As a single mom and woman of color, I've known a thing or two about discrimination over the years. But I have never known vindictive religious discrimination like this, and I feel the fresh sting of bias watching my faith publicly derided by Philadelphia's politicians.
Oddly enough, the city's decision to cut ties with Catholic Social Services came just weeks after the city announced an urgent need for 300 more foster families, as the rosters of children without safe homes continue to swell in the wake of the opioid crisis. As The New York Times recently put it, children in foster care are the youngest victims in our nation's ongoing opioid plague. Philadelphia has been especially hard hit.
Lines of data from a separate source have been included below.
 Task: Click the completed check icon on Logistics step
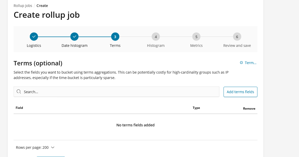(34, 37)
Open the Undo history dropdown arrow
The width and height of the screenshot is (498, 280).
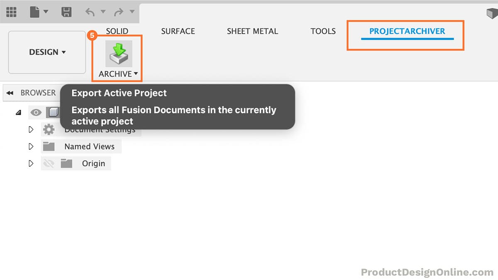[x=103, y=12]
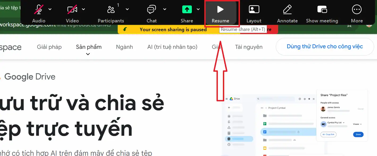Open the Chat panel

pos(151,10)
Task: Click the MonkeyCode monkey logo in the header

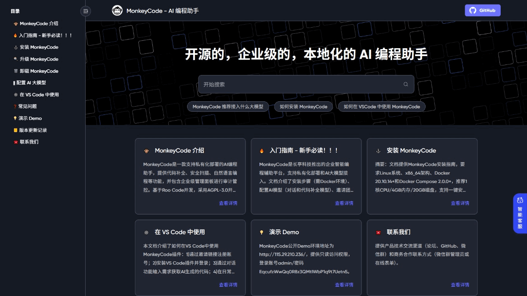Action: [117, 10]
Local media recently said, "Philly is 'floating on opioids.'"
Catholic Social Services has been extraordinarily effective at placing children affected by that crisis and other harrowing situations into safe and loving homes. Last year, it supervised more than 100 foster homes, and its service to at-risk children in the city goes back more than an entire century. Why deny that service when homes for vulnerable children are needed now more than ever? The fates of hundreds of children and foster families hang in the balance.
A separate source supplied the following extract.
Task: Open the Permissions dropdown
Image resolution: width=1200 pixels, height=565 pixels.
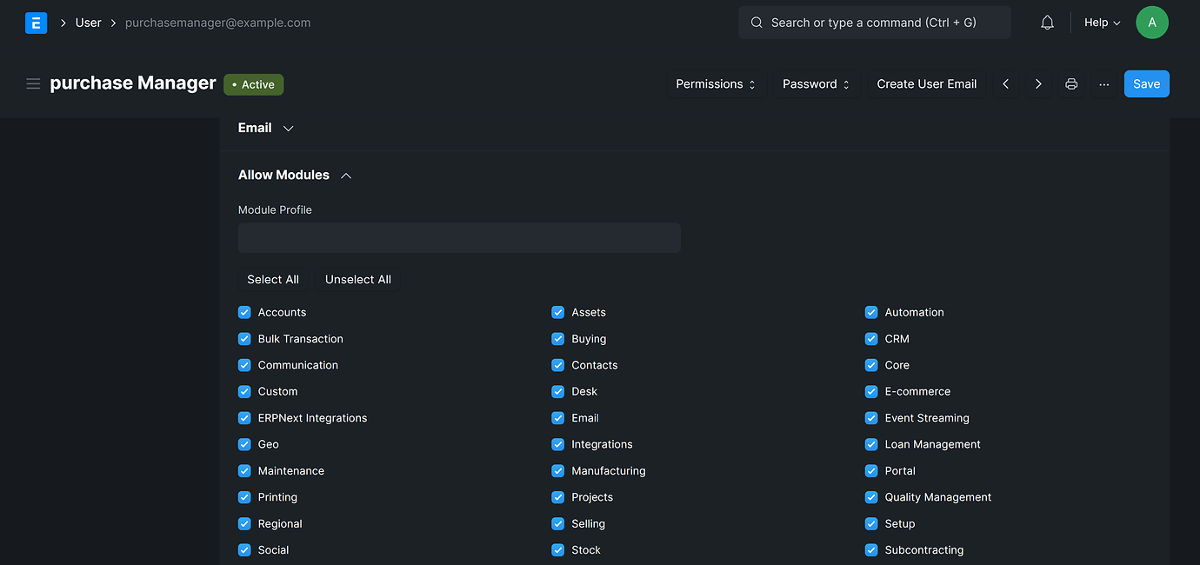Action: pyautogui.click(x=715, y=83)
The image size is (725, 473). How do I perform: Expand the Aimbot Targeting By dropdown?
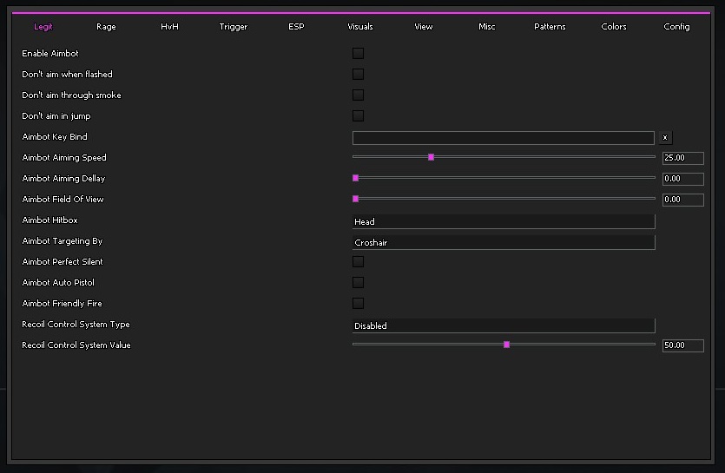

Since the city made this decision, numerous foster homes with willing families are now sitting empty. Other families are facing additional obstacles to fostering siblings of their current foster or adopted children. And as for me, I worry every night what will become of the two special-needs foster children currently in my care, who could be taken from me if the city persists in discriminating against Catholic Social Services. These sweet children require significant ongoing care because of their extensive medical needs. It also took me quite some time to help these children learn that they could trust me and accept my love and care. Finding a new home for them will not be an easy task.
It was my faith that led me to become a foster mother to children, particularly children that society had abused and discarded. To see the city condemn the foster agency that has made possible my life's work fills me with pain. To know that the City of Philadelphia may soon take from me the work that brings me the greatest joy frightens me. And to think that the city would rather score political points than to offer true hope and a future to our city's most vulnerable children makes me angry.
The 6,000 and counting at-risk children waiting in Philadelphia's foster care system deserve much better than having their futures jeopardized by our city's leaders playing politics. They deserve hope, they deserve love, they deserve a city doing all it can to find them a home.
Sharonell Fulton is a foster parent in Philadelphia. She and several families and Catholic Social Services sued the City of Philadelphia to end a policy that would take homes from foster kids.